According to scientists presenting their proposals at the European Planetary Science Congress, this outlandish scenario could soon become a reality.
The new project, called the Titan Lake In-situ Sampling Propelled Explorer, proposes a boat-probe, propelled by wheels, paddles or screws.
The probe would land in the middle of Ligeia Mare (the biggest lake, near Titan's north pole), then set sail for the coast, taking scientific measurements along the way. The mission would last around six months to a year.
"The main innovation in TALISE is the propulsion system," Igone Urdampilleta, a member of the TALISE team said.
"This allows the probe to move, under control, from the landing site in the lake, to the closest shore. The displacement capability would achieve the obtaining of liquid and solid samples from several scientific interesting locations on Titan's surface such as the landing place, along the route towards the shore and finally at the shoreline," Urdampilleta said in a statement.

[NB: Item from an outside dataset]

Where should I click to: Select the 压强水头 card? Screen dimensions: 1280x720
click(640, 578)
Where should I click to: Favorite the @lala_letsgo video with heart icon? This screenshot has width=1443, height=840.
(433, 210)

The TALISE concept is being developed as a partnership between SENER, a private engineering and technology group and the Centro de Astrobiologia in Madrid, Spain.
This mission concept is the result of a 'phase 0' study. In the following phases the feasibility study and a preliminary mission architecture would be realised to consolidate a possible technical proposal for future space science mission call.
Titan is one of the most Earth-like bodies in the Solar System. With a thick atmosphere, a diameter between that of Earth and the planet Mercury, and a network of seas, lakes and rivers, it is in many respects more like a planet than a moon like Earth's.
The satellite's atmosphere is made up largely of nitrogen (like Earth's), is rich in organic compounds and hydrogen cyanide, which may have played a role in the emergence of life on Earth.
The Cassini-Huygens mission, which studied Titan extensively in the 2000s, confirmed that lakes, seas and rivers of liquid hydrocarbons (similar to household gas) exist, covering much of the satellite's northern hemisphere.
Although it eventually landed on solid ground, the Hugyens lander was designed to be able to float for a short period.